EXERCISE DESCRIPTION
The first line of the entries and each line after it, through the one that contains "The width and", are to be duplicated exactly; no picture belongs in the copy.

%%

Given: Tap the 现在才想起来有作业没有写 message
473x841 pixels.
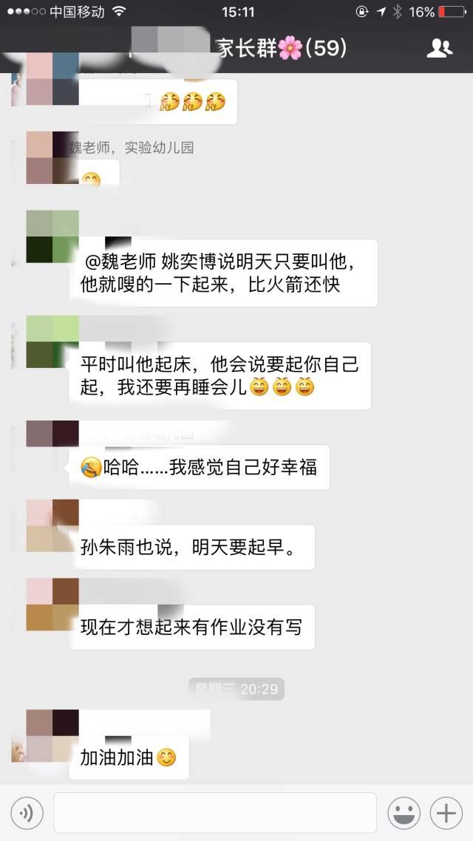Looking at the screenshot, I should (x=191, y=627).
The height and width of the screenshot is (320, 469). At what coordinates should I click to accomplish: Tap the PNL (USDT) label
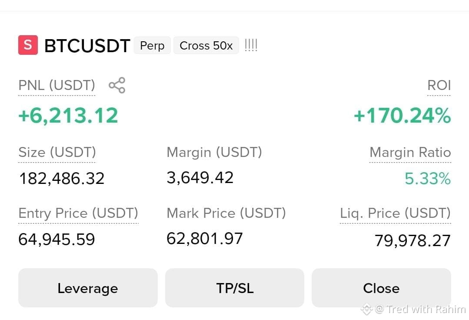coord(57,85)
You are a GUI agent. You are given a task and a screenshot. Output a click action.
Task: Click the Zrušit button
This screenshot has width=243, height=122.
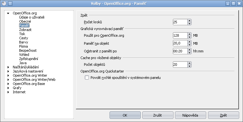(158, 115)
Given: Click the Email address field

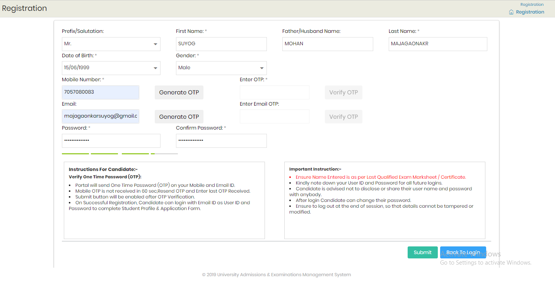Looking at the screenshot, I should coord(101,116).
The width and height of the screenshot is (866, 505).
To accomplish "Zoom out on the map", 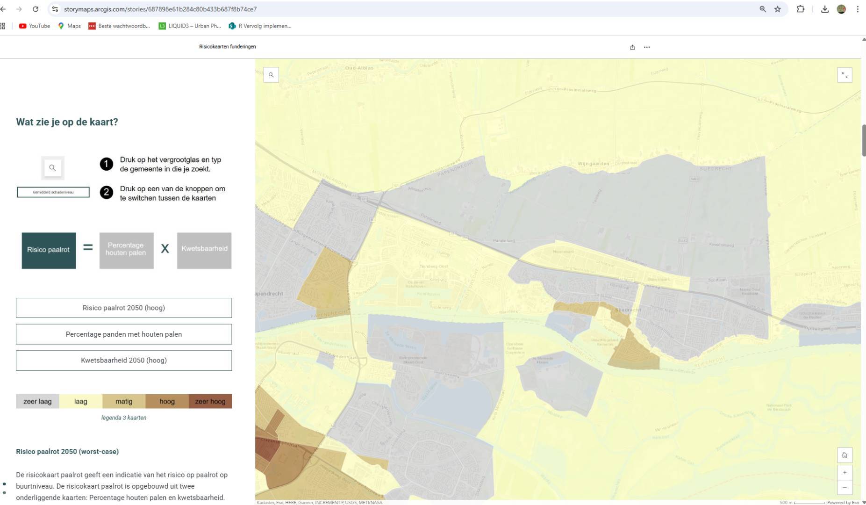I will (x=845, y=488).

%%

FINISHED EXERCISE
Given: Tap the 现在才想起来有作业没有写 message
473x841 pixels.
Looking at the screenshot, I should (x=191, y=627).
The height and width of the screenshot is (320, 469). At what coordinates should I click to accomplish: Tap the PNL (USDT) label
coord(57,85)
You are a GUI agent. You are given a task and a screenshot. Output a click action.
Task: Click the Zrušit button
This screenshot has width=243, height=122.
(158, 115)
Given: Click the Email address field

Looking at the screenshot, I should coord(101,116).
The width and height of the screenshot is (866, 505).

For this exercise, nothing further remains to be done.